Beneath this line sits some data. Return only its lines from the one holding "How do I perform: Toggle" through the one holding "Click Subscription expiration breadcrumb item", inclusive, exactly, with the images removed.

_EXTRACTED INFORMATION:_
......

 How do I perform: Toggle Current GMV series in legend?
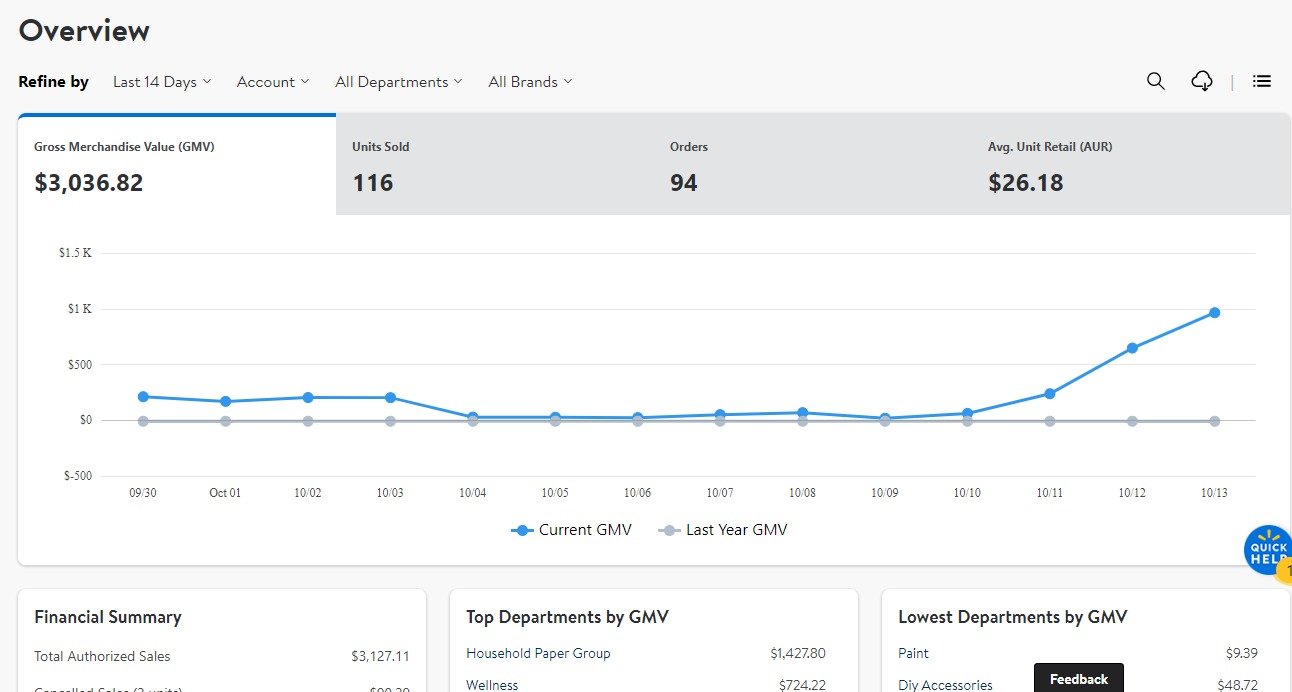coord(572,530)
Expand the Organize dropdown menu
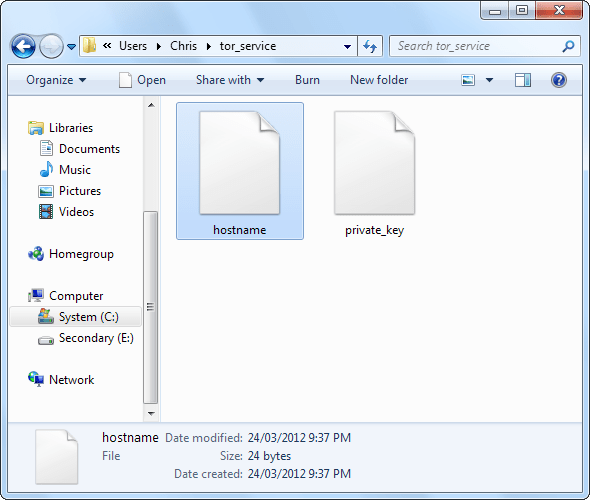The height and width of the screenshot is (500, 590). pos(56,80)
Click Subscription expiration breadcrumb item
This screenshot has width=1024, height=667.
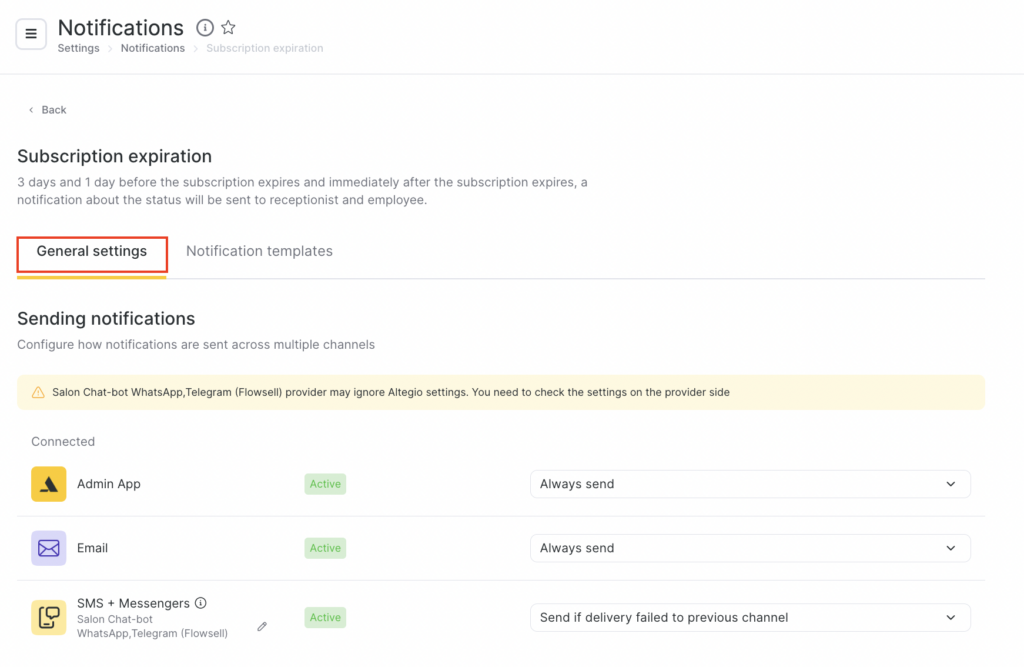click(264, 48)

......

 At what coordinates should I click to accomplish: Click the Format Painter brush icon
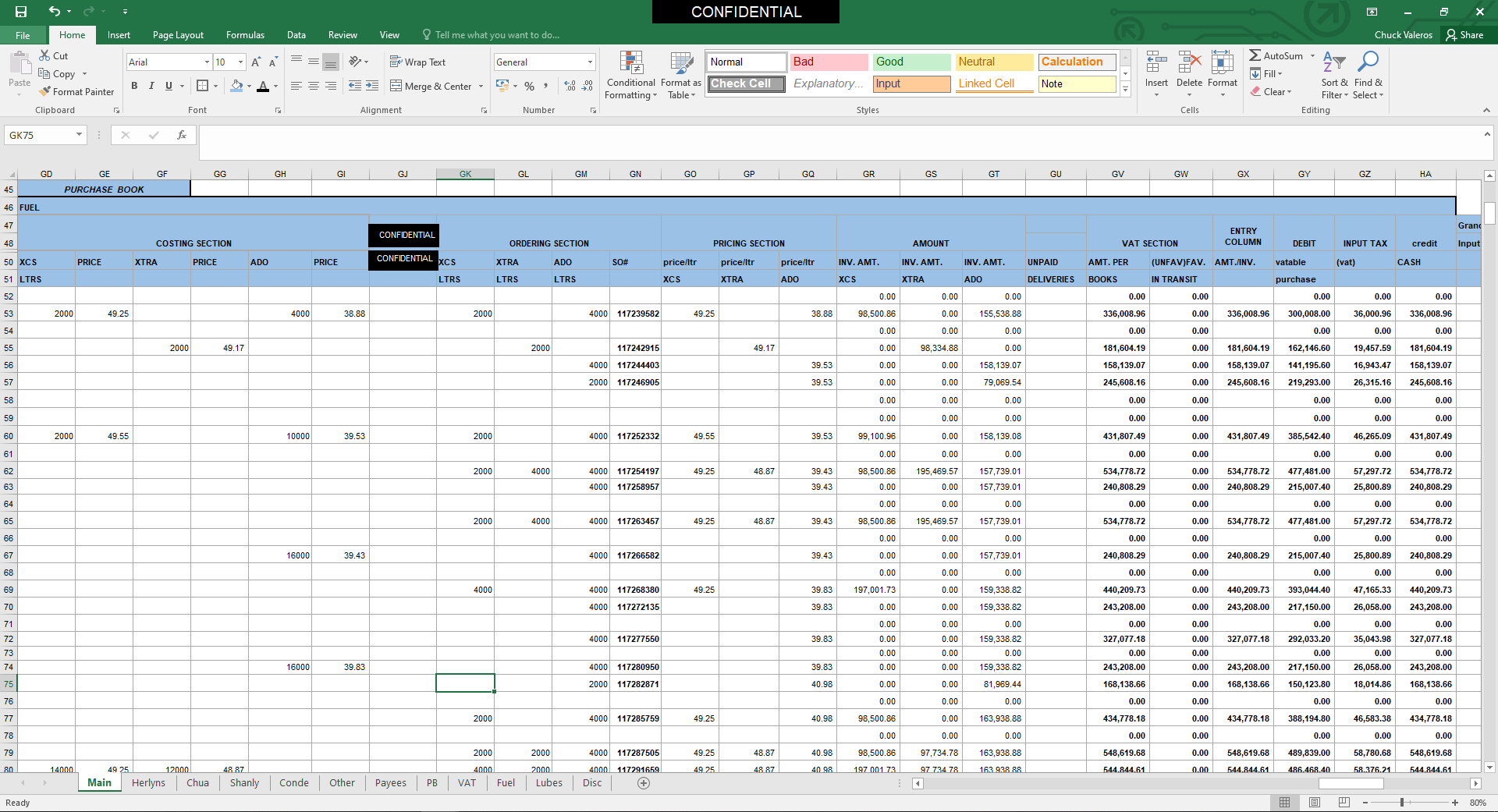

......

_YOUR RESPONSE:_
 How do I perform: Toggle Current GMV series in legend?
coord(572,530)
Expand the Organize dropdown menu
The height and width of the screenshot is (500, 590). pos(56,80)
Click Subscription expiration breadcrumb item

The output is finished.